- PROBLEM STATEMENT: Go to the line containing "Tekstilne avanturističke jakne (957, 226)" in the records below and print it and every following line exactly, on through the line containing "Servicii Corporate (478, 80)", then stop.

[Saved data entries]

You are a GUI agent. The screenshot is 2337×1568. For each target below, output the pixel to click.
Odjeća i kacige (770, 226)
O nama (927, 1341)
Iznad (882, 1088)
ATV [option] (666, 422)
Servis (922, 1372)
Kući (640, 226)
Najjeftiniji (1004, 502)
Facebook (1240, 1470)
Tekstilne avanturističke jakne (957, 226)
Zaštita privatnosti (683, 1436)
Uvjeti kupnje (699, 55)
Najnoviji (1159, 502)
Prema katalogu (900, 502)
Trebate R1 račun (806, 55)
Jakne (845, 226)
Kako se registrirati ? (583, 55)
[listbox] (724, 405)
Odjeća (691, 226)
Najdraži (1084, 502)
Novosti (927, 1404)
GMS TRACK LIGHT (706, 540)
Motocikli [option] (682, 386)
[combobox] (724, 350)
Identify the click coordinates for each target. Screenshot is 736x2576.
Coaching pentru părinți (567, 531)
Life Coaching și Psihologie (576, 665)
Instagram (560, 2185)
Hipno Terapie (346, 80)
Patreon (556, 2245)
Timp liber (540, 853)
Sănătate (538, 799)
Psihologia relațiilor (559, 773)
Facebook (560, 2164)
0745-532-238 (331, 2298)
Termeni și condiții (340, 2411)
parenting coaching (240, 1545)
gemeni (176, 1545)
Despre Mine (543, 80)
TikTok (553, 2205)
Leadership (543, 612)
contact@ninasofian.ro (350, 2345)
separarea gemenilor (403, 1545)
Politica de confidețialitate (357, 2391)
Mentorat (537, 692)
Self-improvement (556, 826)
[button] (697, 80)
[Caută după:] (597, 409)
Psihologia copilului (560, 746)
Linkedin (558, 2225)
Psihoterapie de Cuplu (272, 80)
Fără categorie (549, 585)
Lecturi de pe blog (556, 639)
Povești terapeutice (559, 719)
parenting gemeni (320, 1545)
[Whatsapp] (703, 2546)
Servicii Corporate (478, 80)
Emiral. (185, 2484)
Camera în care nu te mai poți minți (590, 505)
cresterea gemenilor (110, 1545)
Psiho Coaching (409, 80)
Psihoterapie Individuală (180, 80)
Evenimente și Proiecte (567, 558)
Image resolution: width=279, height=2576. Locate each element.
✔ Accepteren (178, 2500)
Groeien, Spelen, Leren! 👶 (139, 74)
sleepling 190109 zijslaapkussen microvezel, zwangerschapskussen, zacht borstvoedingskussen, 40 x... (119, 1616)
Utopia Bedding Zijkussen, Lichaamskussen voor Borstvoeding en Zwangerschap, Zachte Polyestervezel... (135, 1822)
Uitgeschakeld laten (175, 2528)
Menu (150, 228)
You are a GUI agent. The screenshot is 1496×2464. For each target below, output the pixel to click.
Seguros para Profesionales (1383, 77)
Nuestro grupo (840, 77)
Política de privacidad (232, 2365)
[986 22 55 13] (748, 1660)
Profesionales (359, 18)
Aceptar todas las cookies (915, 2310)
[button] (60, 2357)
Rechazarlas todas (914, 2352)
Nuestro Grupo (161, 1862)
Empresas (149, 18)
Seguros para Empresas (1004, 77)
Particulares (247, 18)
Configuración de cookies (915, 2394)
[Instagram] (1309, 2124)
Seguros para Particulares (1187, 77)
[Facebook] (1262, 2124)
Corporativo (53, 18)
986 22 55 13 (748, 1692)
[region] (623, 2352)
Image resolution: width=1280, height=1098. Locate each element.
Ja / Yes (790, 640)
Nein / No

- RESPONSE AREA:
Tekstilne avanturističke jakne (957, 226)
Zaštita privatnosti (683, 1436)
Uvjeti kupnje (699, 55)
Najnoviji (1159, 502)
Prema katalogu (900, 502)
Trebate R1 račun (806, 55)
Jakne (845, 226)
Kako se registrirati ? (583, 55)
[listbox] (724, 405)
Odjeća (691, 226)
Najdraži (1084, 502)
Novosti (927, 1404)
GMS TRACK LIGHT (706, 540)
Motocikli [option] (682, 386)
[combobox] (724, 350)
Identify the click coordinates for each target. Screenshot is 736x2576.
Coaching pentru părinți (567, 531)
Life Coaching și Psihologie (576, 665)
Instagram (560, 2185)
Hipno Terapie (346, 80)
Patreon (556, 2245)
Timp liber (540, 853)
Sănătate (538, 799)
Psihologia relațiilor (559, 773)
Facebook (560, 2164)
0745-532-238 (331, 2298)
Termeni și condiții (340, 2411)
parenting coaching (240, 1545)
gemeni (176, 1545)
Despre Mine (543, 80)
TikTok (553, 2205)
Leadership (543, 612)
contact@ninasofian.ro (350, 2345)
separarea gemenilor (403, 1545)
Politica de confidețialitate (357, 2391)
Mentorat (537, 692)
Self-improvement (556, 826)
[button] (697, 80)
[Caută după:] (597, 409)
Psihologia copilului (560, 746)
Linkedin (558, 2225)
Psihoterapie de Cuplu (272, 80)
Fără categorie (549, 585)
Lecturi de pe blog (556, 639)
Povești terapeutice (559, 719)
parenting gemeni (320, 1545)
[Whatsapp] (703, 2546)
Servicii Corporate (478, 80)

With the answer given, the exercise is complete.